■ Exercise directions
Go through the records below and show every line with the string "will".

*** Material for this exercise

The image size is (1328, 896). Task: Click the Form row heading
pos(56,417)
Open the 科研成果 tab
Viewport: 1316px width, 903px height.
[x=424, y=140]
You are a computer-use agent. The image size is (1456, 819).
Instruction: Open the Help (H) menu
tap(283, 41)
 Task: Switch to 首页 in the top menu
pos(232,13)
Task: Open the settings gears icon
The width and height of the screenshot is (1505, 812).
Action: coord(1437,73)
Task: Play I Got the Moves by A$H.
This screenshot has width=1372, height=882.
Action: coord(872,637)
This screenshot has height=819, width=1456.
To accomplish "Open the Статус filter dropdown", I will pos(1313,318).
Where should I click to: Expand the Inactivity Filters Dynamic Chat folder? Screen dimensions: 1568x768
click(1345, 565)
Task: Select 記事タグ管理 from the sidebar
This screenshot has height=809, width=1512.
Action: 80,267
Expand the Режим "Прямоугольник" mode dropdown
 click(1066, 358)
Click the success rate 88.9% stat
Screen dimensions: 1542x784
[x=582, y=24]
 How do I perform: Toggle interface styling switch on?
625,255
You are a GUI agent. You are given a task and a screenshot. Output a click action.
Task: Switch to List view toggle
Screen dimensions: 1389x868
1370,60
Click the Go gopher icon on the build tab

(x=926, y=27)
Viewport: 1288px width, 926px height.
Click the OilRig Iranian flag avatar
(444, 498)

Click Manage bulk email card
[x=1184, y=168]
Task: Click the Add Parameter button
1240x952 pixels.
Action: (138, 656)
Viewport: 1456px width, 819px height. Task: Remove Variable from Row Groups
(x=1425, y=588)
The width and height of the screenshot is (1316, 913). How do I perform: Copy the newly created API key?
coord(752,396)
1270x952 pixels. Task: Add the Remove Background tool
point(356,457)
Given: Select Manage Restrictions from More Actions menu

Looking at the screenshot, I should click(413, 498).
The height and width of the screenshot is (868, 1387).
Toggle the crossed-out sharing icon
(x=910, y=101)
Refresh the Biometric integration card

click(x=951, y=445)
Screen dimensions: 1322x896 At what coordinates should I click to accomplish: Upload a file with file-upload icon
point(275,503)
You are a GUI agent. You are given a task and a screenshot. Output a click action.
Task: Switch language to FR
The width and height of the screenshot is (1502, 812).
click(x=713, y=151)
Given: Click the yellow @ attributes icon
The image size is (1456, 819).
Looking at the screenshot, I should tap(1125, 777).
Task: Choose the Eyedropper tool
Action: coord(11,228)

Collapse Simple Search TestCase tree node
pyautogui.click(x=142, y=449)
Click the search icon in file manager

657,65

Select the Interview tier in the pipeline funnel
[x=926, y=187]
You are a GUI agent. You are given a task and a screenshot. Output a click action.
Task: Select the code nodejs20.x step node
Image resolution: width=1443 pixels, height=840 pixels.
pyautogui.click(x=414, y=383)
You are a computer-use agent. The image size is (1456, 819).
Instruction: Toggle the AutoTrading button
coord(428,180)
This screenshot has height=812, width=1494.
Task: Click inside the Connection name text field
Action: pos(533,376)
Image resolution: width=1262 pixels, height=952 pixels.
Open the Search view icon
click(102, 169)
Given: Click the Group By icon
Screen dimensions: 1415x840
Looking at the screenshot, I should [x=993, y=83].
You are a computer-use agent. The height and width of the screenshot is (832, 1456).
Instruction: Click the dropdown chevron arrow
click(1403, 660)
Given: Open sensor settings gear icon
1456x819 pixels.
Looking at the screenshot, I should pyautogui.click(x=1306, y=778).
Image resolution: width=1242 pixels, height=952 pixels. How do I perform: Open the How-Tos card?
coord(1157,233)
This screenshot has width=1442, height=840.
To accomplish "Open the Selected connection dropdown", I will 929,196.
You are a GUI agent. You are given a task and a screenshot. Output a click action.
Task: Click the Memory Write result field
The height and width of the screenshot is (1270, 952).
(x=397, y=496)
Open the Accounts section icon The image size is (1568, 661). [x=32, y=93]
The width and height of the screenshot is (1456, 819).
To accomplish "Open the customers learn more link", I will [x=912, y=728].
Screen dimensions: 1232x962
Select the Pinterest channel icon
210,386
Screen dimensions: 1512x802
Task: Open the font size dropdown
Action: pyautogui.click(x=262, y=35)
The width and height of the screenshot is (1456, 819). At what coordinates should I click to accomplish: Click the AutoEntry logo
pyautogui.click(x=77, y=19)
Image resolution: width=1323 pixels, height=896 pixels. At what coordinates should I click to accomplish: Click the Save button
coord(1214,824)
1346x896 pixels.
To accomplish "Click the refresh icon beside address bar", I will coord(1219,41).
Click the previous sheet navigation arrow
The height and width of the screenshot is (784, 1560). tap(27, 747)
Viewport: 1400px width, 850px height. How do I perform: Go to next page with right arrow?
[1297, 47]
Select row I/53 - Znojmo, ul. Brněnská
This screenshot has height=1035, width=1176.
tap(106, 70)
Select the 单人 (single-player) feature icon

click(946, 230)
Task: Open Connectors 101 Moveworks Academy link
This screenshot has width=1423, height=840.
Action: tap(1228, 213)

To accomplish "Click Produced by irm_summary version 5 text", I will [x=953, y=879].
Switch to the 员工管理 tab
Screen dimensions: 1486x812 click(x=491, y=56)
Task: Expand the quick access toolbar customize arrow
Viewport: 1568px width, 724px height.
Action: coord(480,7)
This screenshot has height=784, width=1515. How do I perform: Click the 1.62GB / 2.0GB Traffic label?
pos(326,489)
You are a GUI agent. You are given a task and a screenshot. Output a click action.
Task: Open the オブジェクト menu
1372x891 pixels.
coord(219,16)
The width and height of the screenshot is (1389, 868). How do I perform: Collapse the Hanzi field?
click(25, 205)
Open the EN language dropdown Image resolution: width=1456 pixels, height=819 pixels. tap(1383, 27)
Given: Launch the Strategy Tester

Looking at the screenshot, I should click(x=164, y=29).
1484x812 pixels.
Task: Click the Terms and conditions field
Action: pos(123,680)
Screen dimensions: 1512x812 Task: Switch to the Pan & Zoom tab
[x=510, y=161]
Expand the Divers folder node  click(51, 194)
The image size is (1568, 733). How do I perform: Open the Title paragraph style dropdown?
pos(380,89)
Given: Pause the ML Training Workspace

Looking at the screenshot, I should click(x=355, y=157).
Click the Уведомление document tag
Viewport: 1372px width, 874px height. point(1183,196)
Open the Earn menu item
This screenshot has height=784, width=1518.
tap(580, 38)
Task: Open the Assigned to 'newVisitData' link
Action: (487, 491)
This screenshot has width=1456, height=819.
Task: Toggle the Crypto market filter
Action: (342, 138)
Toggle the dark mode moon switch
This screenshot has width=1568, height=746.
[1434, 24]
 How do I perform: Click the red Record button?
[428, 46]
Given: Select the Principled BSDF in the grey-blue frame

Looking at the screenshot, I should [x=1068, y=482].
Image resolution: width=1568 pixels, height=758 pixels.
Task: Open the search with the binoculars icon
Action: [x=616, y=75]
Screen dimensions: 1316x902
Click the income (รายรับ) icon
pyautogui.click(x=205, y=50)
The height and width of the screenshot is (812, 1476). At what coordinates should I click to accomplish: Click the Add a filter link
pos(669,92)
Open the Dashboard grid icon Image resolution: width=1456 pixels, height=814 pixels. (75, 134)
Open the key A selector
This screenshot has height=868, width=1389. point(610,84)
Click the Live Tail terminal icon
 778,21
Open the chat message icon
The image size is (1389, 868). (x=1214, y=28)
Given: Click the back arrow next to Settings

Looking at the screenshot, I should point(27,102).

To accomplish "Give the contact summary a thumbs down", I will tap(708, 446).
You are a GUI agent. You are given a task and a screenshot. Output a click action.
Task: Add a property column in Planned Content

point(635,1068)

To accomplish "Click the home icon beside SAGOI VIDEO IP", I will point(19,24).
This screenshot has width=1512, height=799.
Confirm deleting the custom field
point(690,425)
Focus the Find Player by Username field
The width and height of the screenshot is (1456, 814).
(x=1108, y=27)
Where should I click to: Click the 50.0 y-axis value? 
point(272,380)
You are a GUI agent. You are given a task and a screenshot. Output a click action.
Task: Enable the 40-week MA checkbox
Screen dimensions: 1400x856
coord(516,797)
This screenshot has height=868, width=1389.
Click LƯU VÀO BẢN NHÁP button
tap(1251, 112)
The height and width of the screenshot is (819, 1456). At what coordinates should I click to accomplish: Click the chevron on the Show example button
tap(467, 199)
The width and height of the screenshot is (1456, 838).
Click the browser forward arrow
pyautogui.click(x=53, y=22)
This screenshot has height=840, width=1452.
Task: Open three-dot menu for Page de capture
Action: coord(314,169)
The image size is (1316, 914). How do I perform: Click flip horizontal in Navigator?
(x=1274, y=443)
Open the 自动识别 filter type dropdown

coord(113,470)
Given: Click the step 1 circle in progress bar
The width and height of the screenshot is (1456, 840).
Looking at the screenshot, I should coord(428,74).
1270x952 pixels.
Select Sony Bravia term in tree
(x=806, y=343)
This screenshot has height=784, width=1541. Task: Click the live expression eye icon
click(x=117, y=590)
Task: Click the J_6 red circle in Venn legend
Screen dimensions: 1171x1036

******

■ Expected answer
To accomplish "Open the Статус filter dropdown", I will pos(1313,318).
To accomplish "Open the Selected connection dropdown", I will 929,196.
To accomplish "Open the customers learn more link", I will [x=912, y=728].
To accomplish "Click the refresh icon beside address bar", I will coord(1219,41).
To accomplish "Click Produced by irm_summary version 5 text", I will [x=953, y=879].
To accomplish "Give the contact summary a thumbs down", I will tap(708, 446).
To accomplish "Click the home icon beside SAGOI VIDEO IP", I will point(19,24).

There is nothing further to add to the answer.